## PROVIDED PASSAGE:
________

Twenty-two years ago, in 1998, Hopkins House asked the School Board to change the high school’s name, but the board declined. Today, we ask again.

To The Honorable Cindy M. Anderson, Chair & Members of the Alexandria City Public Schools Board, shared with the Alexandria Gazette Packet:

Hopkins House joins with the many students and alumni, parents, and community organizations calling upon the Alexandria City Public Schools Board to change the name of the City’s only publicly funded high school. This coming Friday, July 10, the School Board is scheduled to meet virtually and we ask School Board members to vote to change the name at that meeting. The City’s children will be watching, as will voters.

Twenty-two years ago, in 1998, Hopkins House asked the School Board to change the high school’s name but the board declined. Today, we ask again and we hope, this time, the board will do the right thing for the City’s children – all of them, Black, White, and Brown.

________

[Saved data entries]
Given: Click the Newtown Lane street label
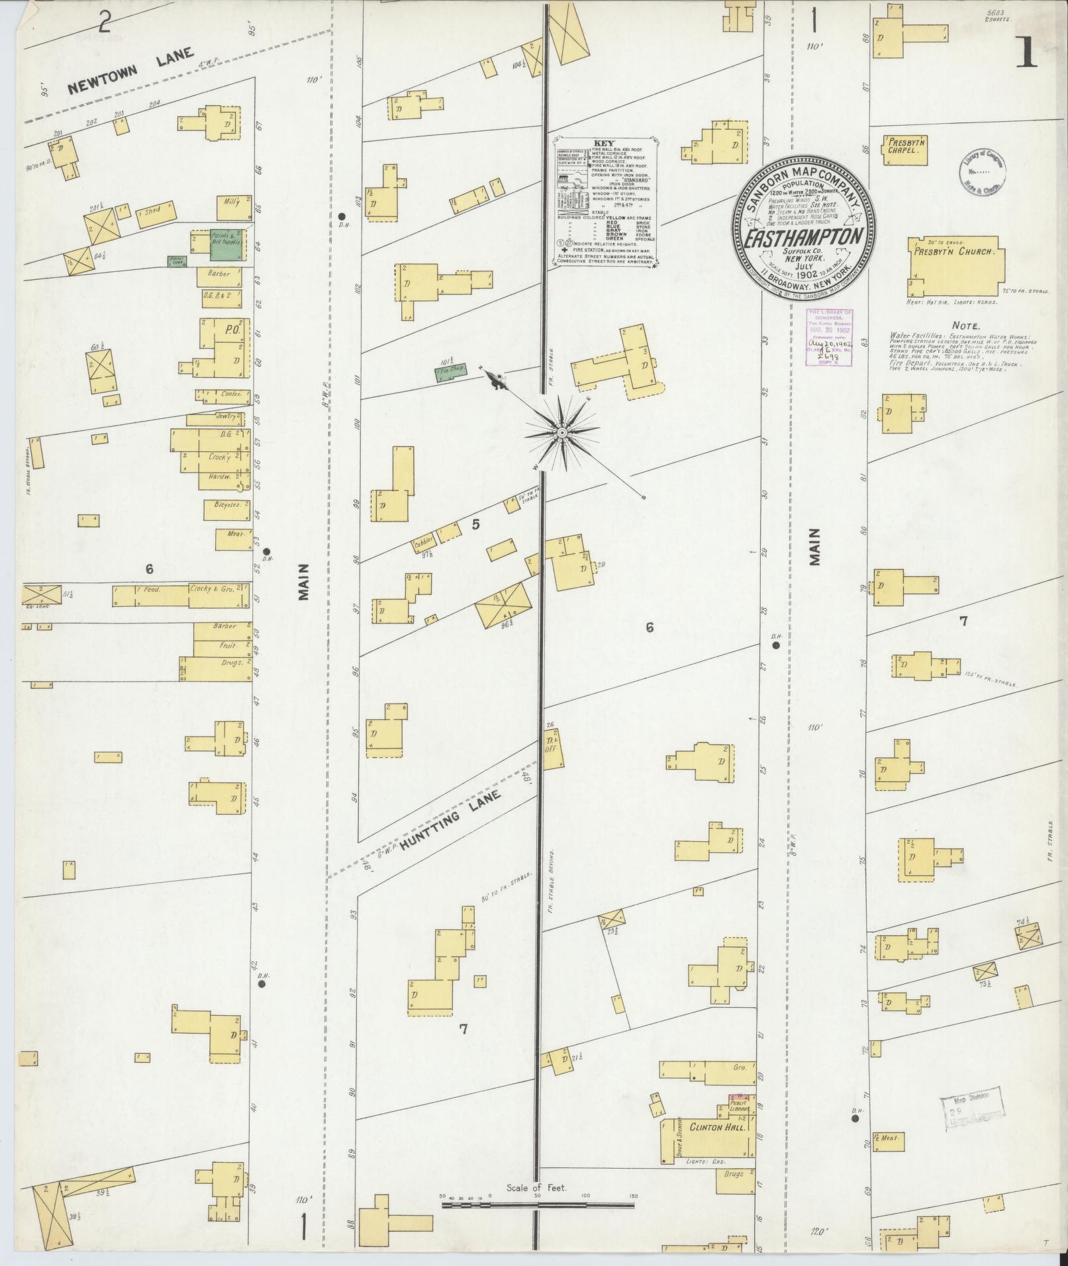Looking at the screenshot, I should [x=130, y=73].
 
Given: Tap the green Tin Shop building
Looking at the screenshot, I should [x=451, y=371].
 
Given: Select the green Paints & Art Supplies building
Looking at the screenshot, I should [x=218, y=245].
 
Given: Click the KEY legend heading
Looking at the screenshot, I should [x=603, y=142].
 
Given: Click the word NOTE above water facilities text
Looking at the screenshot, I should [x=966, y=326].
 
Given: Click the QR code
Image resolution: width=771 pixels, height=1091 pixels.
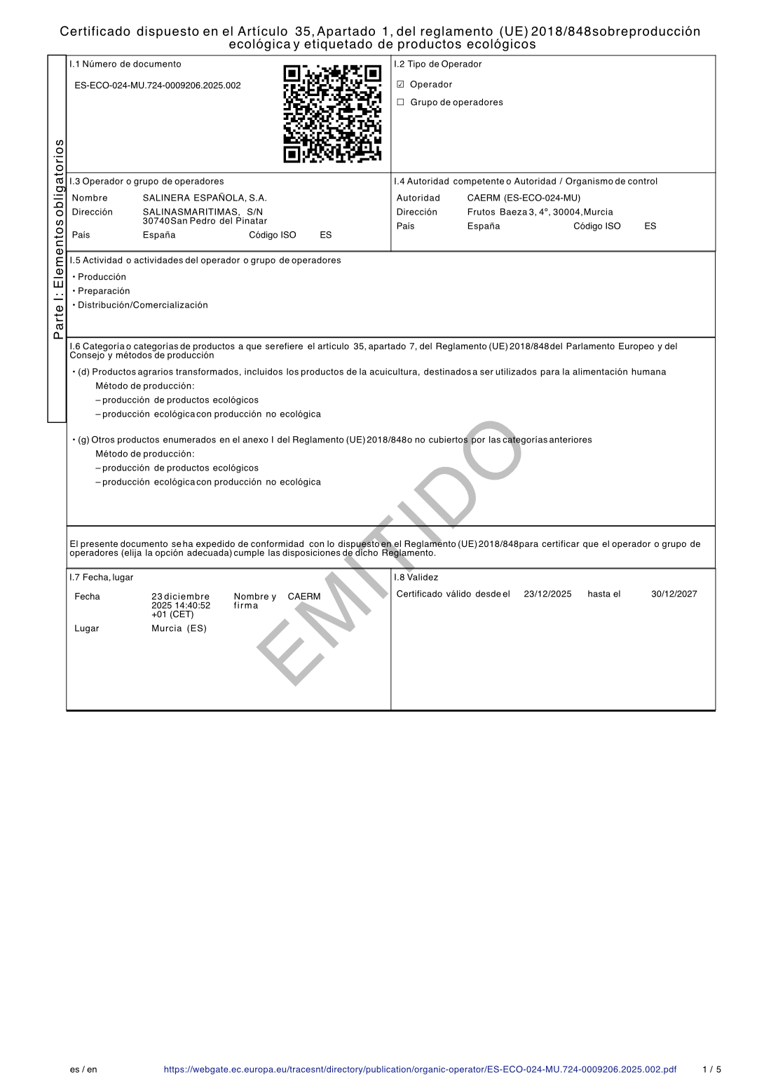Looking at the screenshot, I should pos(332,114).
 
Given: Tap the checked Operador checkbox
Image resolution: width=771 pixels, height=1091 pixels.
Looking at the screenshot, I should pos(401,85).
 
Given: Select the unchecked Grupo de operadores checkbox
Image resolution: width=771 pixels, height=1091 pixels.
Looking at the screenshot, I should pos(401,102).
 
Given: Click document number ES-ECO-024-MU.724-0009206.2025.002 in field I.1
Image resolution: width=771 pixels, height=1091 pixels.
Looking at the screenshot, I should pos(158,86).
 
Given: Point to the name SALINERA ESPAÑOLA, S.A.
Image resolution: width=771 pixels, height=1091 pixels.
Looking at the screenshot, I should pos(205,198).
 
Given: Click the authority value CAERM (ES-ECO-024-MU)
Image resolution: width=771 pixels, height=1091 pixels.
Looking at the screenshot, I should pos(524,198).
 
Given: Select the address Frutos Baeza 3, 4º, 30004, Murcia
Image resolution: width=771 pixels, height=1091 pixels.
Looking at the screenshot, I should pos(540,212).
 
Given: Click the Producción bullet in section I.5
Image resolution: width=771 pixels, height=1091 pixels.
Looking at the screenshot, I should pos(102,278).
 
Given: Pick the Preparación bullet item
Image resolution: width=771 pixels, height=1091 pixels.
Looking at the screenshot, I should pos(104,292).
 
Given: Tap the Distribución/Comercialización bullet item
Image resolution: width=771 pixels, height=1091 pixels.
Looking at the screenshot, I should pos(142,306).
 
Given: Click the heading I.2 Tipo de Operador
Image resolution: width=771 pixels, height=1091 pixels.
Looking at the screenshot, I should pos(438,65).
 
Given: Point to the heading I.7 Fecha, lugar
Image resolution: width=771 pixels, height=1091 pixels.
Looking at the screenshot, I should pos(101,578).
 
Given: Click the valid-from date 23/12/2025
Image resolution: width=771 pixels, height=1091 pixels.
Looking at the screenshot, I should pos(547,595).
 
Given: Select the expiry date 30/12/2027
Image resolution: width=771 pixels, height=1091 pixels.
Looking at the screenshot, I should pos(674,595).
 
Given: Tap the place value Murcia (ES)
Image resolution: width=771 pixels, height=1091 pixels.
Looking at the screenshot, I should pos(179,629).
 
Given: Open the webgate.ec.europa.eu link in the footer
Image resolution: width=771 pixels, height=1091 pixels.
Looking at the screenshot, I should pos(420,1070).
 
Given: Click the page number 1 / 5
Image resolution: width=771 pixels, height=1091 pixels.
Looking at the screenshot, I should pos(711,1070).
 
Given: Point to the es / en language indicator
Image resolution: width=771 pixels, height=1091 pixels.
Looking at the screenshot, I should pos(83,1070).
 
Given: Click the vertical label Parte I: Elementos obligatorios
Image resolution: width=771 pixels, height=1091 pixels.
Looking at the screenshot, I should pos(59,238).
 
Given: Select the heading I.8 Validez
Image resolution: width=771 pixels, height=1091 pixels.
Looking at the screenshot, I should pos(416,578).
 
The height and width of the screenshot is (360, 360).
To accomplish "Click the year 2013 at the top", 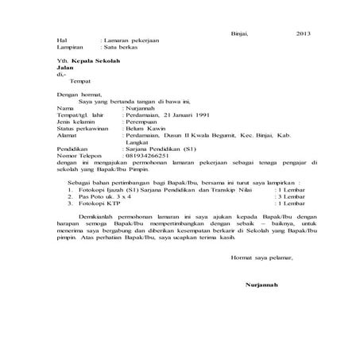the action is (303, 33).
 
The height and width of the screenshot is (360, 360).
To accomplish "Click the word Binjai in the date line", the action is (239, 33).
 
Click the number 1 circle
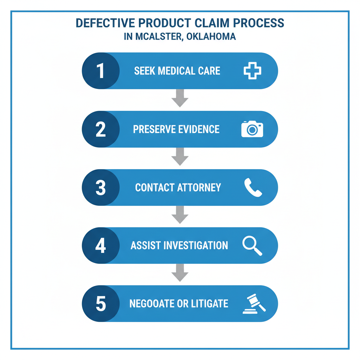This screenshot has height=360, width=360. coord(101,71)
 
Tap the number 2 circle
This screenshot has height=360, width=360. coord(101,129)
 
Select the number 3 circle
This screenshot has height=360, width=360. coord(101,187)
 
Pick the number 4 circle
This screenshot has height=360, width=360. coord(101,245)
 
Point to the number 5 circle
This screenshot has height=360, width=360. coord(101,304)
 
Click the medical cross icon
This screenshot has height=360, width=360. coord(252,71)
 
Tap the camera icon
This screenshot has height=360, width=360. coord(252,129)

________

## TASK REQUIREMENTS:
- a) Transcribe the stretch of the Hopkins House letter from "To The Honorable" through "White, and Brown.".
- b) Render this sentence from the Hopkins House letter in Spanish: "The City’s children will be watching, as will voters."
- c) Continue the Hopkins House letter from where it stops.

## ACTIVITY ANSWERS:
- a)
To The Honorable Cindy M. Anderson, Chair & Members of the Alexandria City Public Schools Board, shared with the Alexandria Gazette Packet:

Hopkins House joins with the many students and alumni, parents, and community organizations calling upon the Alexandria City Public Schools Board to change the name of the City’s only publicly funded high school. This coming Friday, July 10, the School Board is scheduled to meet virtually and we ask School Board members to vote to change the name at that meeting. The City’s children will be watching, as will voters.

Twenty-two years ago, in 1998, Hopkins House asked the School Board to change the high school’s name but the board declined. Today, we ask again and we hope, this time, the board will do the right thing for the City’s children – all of them, Black, White, and Brown.

- b) Los niños de la Ciudad estarán mirando, al igual que los votantes.

- c)
T.C. Williams High School is named in honor of a racist. Thomas Chambliss (T.C.) Williams was superintendent of the Alexandria City Public Schools from the 1930s until 1963. He was a proud and committed segregationist who, despite the 1954 Brown vs. Board of Education Supreme Court decision, held off integrating public schools for an additional five years until it was ordered by the courts. He fired African American school employees who dared so much as ask that their children be admitted to a whites-only school, among other hateful and racist acts.

As the City’s longest serving public school superintendent, the School Board named the newly built high school in his honor – despite his protestations. We urge that today’s School Board grant his request, albeit nearly 60 years late, and rename our public high school in memory of a more honorable public figure.

Hopkins House is not now proposing a particular name or deserving individual to be honored. Rather, we call upon School Board members to vote on July 10 simply to change the name of the City’s only public high school. This will start the renaming process.

There will be ample time in coming weeks to debate what the new name should be. This debate will be a wonderful opportunity for the entire City, and particularly our young people, to learn about the many deserving individuals that have earned the right, through their service to the community, appreciation for cultural diversity, and travel on higher moral ground, to be memorialized on a public building. The discourse will help to strengthen our sense of community.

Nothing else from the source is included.